There should have been more focus on loss and damage since last year, COP28, signaled a positive outcome of the establishment of funds for loss and damage.  Only, a total of USD 84.6 million has been pledged, with the largest amount coming from Australia of USD 32.6 million this year towards that fund. This paints a negative picture of how wealthy countries, like the US and the UK, are stressing the urgency of funding such funds. Last year, the pledges made to the fund for loss and damage totaled USD 647.1 million.

Similarly, the qualitative improvements to climate finance were not substantive, consisting of mostly non-binding calls to improve concessionality, transparency, and access to finance. An adaptation goal could have been implemented since several groups agreed to upscale adaptation finance to USD 85 billion by 2035, but it was not incorporated into the decision. However, for adaptation, an important step taken was the Baku Adaptation Roadmap building on Article 7 of the Paris Agreement that provided for the establishment of the global goal of adaptation, aiming to enhance adaptive capacity, strengthen resilience, and reduce vulnerability to climate change. This will help encourage regular reviews, and accountability, solidifying more commitment towards climate adaptation.

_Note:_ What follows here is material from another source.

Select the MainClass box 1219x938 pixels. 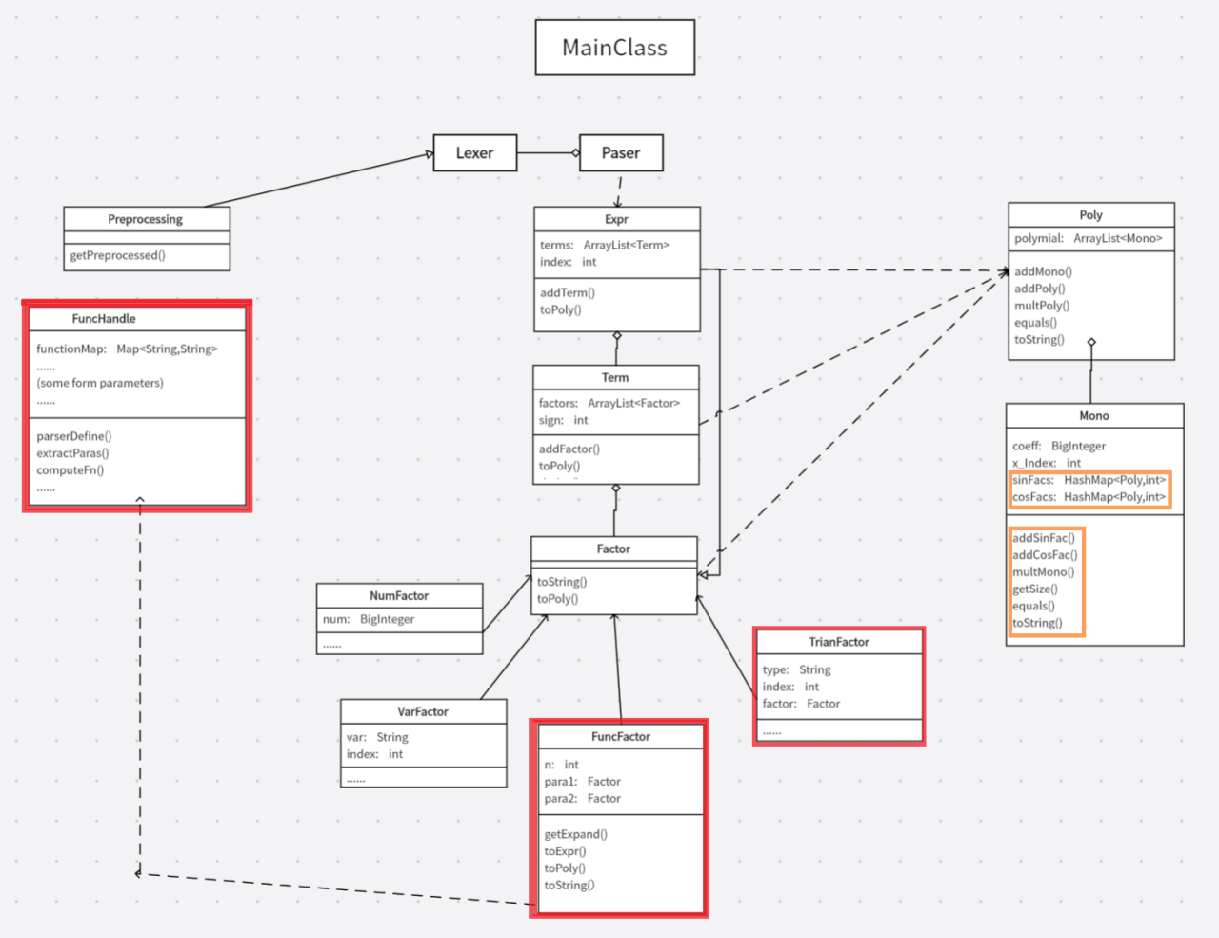tap(614, 48)
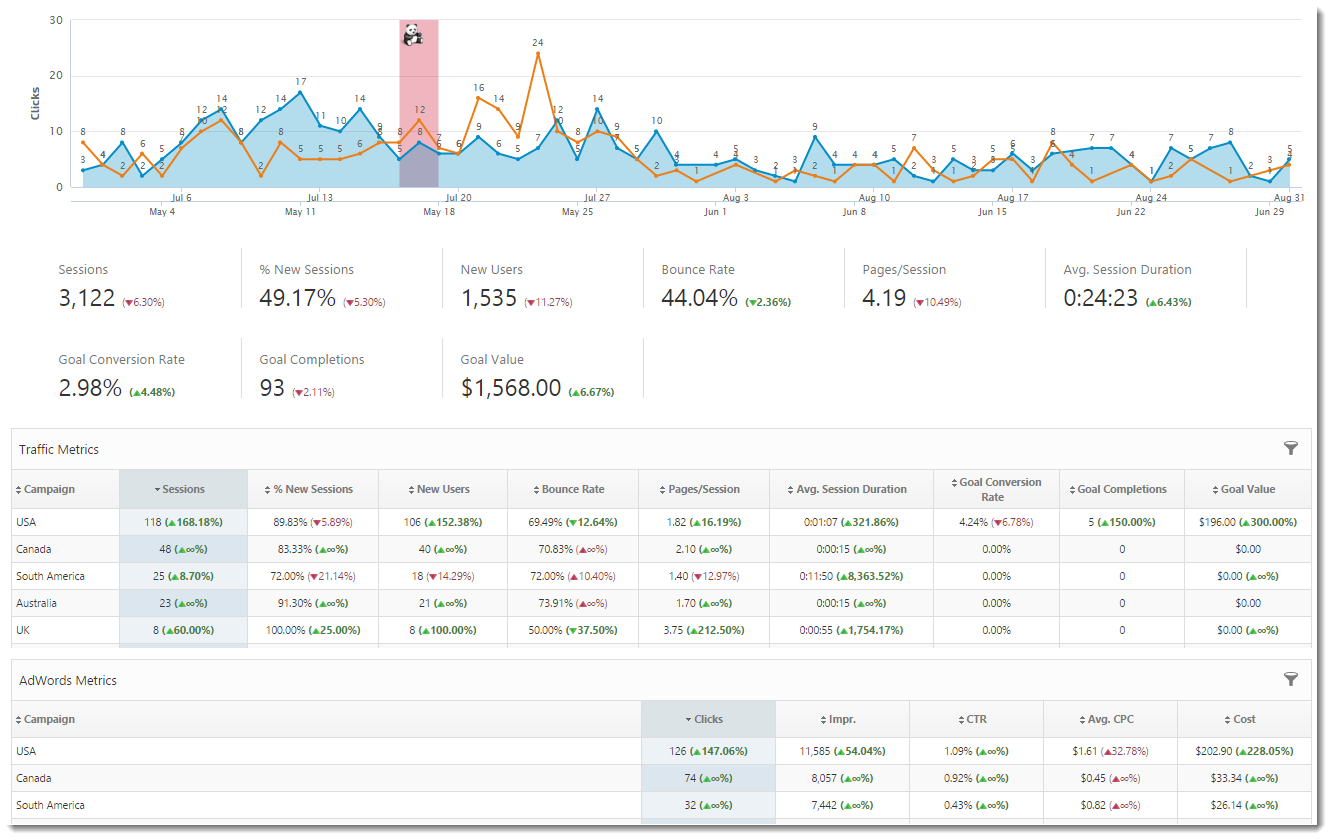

While strides like the agreement on international carbon market rules and the Baku Adaptation Roadmap showcase positive momentum, the gaps in climate finance goals and trade equity underscore the need for greater commitment and inclusivity. The road to Brazil next year offers a pivotal opportunity to set more concrete, actionable targets, especially for climate finance, adaptation, and loss and damage. By incorporating innovative financing solutions, equitable trade practices, and the transformative potential of technology, the global community can move closer to a truly multilateral and sustainable approach to tackling the climate crisis.